Applies corrections from a local .csv file, if any.
Your best bet is to use SurveyCTO's review and correction workflow to manage corrections to your data, but you can also make use of this legacy facility to apply a local list of corrections to your data. To do so, create a .csv file with the path and filename specified in your .do file's "corrfile" local macro, and label the first four columns of the first row with these names exactly: key, fieldname, value, notes. Then, add one additional row per correction you would like applied to the data.

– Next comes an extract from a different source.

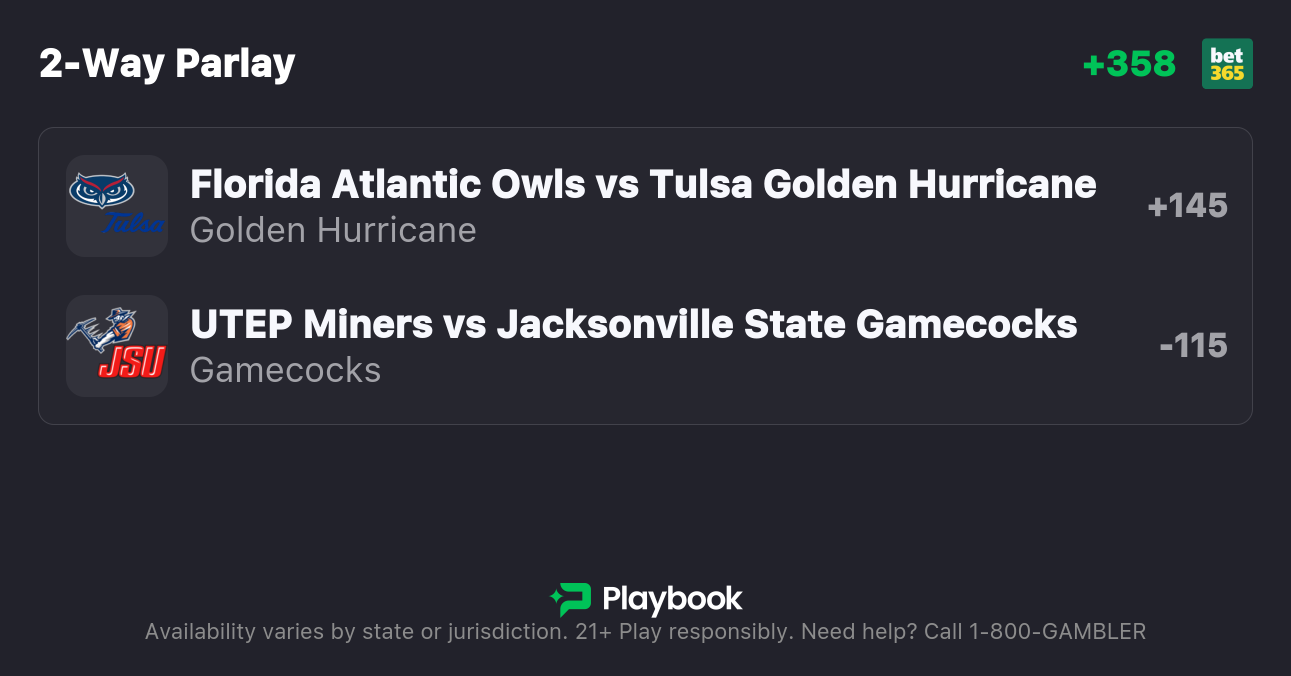
Task: Select the +145 odds for Tulsa
Action: click(1187, 206)
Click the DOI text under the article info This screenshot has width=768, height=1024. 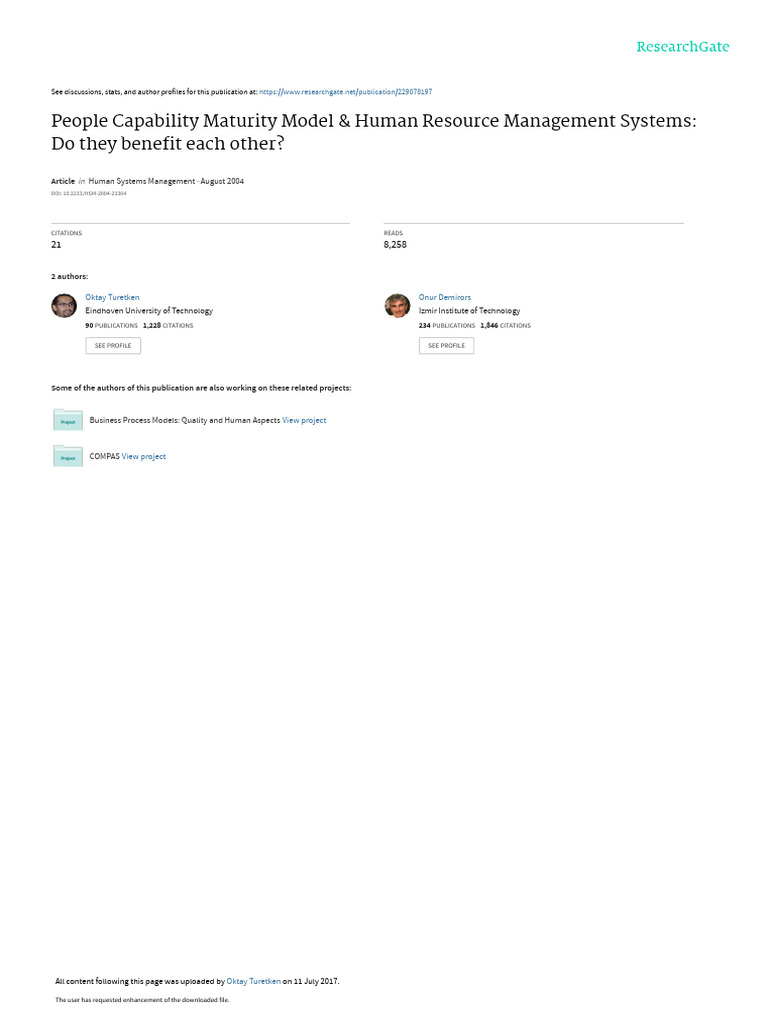(89, 194)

If you want to use Microsoft Excel to maintain the list of corrections, you should maintain a .xls or .xlsx file in which all cells are set as Text format; otherwise, Excel will do funny things like assume that door number "4/16" is April 16 and encode the value as a very long number instead of "4/16". If you maintain your corrections in .xls or .xlsx format, you can either "Save as" .csv format for the Stata template, or you can update the Stata template to import your .xls or .xlsx file directly.
If there are any corrections in the corrections .csv file, they will be applied in sequence, row by row. Each row should indicate the key of the row to correct, the name of the field to correct (as it appears in the header of .csv exports), the corrected value, and any notes you might wish to maintain in the corrections file (optional).
If there is any error applying a correction, an error message will be output to the Stata console, including the row number of the offending correction. For example, if you entered a correction with a value of "John" for a numeric field, or if you had a typo in a field name, there would be an error applying the correction.
Note that the Stata code for applying corrections is tricky. In essence, each correction is output as Stata code, into a temporary .do file, and the template executes the temporary .do file in order to apply the corrections. Thus, you have auto-generated Stata code outputting and running its own auto-generated Stata code.
- If using long format, runs additional .do files to process any secondary .csv files for repeat-group data, essentially applying all of the above logic to each repeat group (saving each as its own .dta file).
These auto-generated Stata templates are mostly meant to get you started on your back-end data-processing. Feel free to revise, extend, and delete whichever parts you don't need or want.